The required transformation matrix is obtained by solving equation 1 with four points x of the image plane and their matching counterparts x′ of the object plane. The points of the object plane are given by the known dimensions and spacings of the markers or PCB3. In other words, respective markers are used to describe basis vectors for the reference coordinate system. Figure 9a shows the original image with the detected markers. Figure 9b shows the same image after the correction. Note that the markers are still partially visible in the corners of the warped image.

equation1

3.4 Preprocessing

The previous steps are mandatory for camera based imaging methods. Scans or CAD imported Gerber files already provide a top view onto the PCB, and therefore, allow skipping the previous stages.
Before starting with the segmentation of PCB solder joints, several preprocessing steps have to be executed. They improve the results of the following steps or allow saving computational time.
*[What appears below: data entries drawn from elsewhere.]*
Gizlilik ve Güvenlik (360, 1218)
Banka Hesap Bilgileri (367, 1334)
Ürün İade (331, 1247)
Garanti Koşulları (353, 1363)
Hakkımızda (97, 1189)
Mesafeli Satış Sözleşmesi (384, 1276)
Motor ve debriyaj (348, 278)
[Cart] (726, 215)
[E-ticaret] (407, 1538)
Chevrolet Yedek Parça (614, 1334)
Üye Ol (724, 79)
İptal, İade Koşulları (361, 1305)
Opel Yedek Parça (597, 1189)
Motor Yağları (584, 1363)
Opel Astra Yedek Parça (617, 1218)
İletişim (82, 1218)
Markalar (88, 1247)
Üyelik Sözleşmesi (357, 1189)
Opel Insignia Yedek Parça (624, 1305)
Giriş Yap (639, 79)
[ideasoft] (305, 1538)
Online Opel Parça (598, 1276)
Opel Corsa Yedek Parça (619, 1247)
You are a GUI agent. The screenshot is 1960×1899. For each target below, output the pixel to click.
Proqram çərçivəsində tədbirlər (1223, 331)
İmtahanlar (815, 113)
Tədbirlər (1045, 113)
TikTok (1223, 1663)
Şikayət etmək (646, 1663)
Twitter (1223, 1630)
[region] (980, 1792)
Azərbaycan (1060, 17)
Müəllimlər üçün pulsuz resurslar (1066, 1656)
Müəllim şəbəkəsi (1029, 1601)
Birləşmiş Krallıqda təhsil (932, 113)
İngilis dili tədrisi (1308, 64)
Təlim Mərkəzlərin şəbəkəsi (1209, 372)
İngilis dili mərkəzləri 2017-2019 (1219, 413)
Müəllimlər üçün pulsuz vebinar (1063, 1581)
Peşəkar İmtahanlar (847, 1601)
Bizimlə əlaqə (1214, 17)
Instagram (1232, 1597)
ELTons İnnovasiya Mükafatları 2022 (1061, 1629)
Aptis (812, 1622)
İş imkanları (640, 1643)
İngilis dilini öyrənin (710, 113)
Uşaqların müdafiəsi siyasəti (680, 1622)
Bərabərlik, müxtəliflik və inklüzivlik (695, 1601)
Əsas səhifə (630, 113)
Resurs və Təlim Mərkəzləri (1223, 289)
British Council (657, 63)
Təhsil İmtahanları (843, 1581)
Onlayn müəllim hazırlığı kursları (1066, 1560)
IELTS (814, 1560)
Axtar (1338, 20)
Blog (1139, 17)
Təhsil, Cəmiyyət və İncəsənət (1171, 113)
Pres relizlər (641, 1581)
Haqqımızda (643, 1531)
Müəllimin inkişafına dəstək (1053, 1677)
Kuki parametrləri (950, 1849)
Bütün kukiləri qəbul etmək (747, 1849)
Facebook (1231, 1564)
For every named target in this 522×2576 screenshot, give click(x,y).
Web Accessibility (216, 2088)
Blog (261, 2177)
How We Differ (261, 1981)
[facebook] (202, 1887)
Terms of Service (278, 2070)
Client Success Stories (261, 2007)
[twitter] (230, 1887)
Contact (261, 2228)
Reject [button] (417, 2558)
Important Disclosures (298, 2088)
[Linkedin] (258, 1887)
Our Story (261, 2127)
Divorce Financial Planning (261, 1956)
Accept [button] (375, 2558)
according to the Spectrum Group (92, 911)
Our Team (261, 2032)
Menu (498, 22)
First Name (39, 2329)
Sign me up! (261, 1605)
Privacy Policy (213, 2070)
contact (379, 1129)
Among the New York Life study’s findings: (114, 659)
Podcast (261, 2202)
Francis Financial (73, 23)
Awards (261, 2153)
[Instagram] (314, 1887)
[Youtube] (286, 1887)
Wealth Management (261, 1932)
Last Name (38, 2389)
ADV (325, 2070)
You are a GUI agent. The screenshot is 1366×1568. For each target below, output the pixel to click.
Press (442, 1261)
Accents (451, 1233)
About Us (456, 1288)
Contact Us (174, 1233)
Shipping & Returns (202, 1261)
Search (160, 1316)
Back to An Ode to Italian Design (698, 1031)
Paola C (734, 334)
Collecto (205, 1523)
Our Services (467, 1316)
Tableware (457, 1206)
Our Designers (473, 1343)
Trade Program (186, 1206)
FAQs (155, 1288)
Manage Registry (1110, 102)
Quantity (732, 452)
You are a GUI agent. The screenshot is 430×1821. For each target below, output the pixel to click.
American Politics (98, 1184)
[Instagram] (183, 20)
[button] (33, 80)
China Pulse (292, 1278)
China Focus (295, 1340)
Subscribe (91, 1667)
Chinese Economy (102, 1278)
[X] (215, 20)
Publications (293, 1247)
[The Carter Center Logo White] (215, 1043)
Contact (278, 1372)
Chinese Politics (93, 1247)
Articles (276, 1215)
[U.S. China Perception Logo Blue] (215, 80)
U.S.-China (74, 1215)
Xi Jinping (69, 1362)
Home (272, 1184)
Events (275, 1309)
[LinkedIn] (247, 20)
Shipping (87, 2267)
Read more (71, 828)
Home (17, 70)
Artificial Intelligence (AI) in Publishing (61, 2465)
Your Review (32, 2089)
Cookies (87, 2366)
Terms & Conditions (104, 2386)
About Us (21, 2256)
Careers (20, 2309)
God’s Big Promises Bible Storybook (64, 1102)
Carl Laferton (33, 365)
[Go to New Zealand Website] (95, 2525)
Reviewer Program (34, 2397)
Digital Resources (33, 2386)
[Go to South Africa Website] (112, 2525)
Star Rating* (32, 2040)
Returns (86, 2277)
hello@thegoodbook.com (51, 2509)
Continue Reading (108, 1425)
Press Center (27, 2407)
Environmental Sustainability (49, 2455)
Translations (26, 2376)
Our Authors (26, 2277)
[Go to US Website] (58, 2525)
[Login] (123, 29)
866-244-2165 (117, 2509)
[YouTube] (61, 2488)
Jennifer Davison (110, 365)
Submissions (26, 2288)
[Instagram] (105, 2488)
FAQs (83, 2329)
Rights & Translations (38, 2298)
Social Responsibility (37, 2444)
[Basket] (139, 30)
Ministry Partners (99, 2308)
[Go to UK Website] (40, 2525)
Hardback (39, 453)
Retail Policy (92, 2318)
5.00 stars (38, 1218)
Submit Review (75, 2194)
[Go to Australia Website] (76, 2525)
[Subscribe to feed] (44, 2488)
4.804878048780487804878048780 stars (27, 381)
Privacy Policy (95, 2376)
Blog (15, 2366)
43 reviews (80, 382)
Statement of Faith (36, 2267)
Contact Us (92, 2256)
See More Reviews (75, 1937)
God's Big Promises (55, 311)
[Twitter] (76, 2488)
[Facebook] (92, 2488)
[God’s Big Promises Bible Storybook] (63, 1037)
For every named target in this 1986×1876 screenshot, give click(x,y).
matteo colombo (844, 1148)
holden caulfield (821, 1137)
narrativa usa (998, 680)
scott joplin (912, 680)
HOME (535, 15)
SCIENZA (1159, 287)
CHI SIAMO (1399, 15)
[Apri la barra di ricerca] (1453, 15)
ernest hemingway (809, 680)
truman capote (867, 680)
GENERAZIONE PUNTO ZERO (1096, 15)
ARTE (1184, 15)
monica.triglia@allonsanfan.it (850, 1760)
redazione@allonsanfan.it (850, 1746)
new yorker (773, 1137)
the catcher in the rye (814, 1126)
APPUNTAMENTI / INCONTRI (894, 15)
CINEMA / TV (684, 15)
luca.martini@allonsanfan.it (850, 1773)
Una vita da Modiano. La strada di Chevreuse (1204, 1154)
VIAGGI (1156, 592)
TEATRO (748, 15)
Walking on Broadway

  • Blurring: The segmentation relies on clustering and thresholding to detect solder joints. A prior smoothing of the image helps to cope with noise in the source image.
  • Scaling: To reduce the required computational time, the source image is restricted to a sufficient resolution. In rare cases the resolution of the source image is too low for further analysis. In this case, the image is scaled up. This way the following algorithms can work with sub-pixel accuracy.
  • Alignment: Subsequent steps are using morphological image operations to improve the results. These operations are using square-shaped kernels. By aligning the orientation of the PCB and its pads to the shape of the kernel, details and sharp edges of PCB pads are preserved. Furthermore, certain algorithms like the Harris edge detector can profit from known orientations of the vertices. The alignment can be identified by evaluation of Hough lines or the polar magnitude spectrum of and FFT (see [BreierLfB]).
3.5 Segmentation

To separate the solder pads from the remaining PCB and the background, a color-based segmentation method is used.
The K-Means clustering algorithm reduces the color space to k clusters. Usually, these classes correspondent to four portions of the PCB. These portions are ordered according to their occurrences in the image.

  • Image background
  • PCB base material (solder mask)
  • Solder pads
  • Silkscreen4

Hence, it makes sense to use k = 4 for the algorithm. Figure 10a shows the result of the K-Means algorithm. The correct selection of the solder pad class is crucial for valid results. Therefore, it is advisable to make use of more criteria for its selection. The current implementation only consults the frequency of each class. Additionally, the amount of connected objects per class might be used. The background and base material classes often only consist of a few connected objects. The solder pad class in contrast often has hundreds of individual objects.
Once a class has been selected (potentially by hand), a binary image is created. The resulting binary image is shown in Figure 10b.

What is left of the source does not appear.